■ RECORDS FOR THIS EXERCISE
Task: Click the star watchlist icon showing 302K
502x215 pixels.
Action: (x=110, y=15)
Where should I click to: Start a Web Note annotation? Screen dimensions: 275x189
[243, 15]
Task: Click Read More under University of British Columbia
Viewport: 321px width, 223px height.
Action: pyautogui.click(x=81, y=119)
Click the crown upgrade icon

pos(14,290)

* * *

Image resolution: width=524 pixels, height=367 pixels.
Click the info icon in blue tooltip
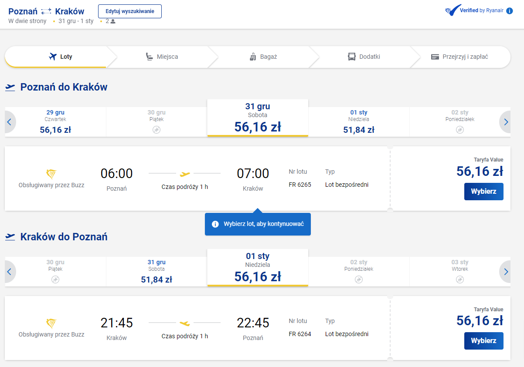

==

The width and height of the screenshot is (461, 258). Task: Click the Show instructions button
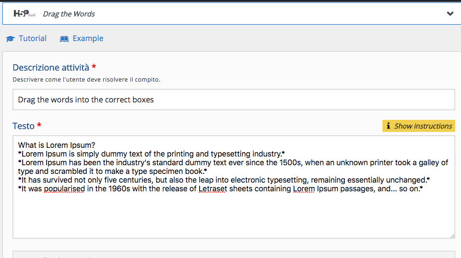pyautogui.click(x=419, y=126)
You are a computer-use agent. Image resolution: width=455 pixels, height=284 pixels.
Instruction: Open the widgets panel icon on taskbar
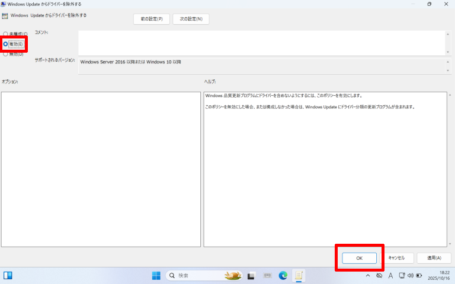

■ TASK DETAILS
Above are the lines; repeat exactly the ones from the line containing "Image resolution: width=524" down to the line containing "Click the info icon in blue tooltip", both inclusive.

■ TASK ANSWER
Image resolution: width=524 pixels, height=367 pixels.
Click the info icon in blue tooltip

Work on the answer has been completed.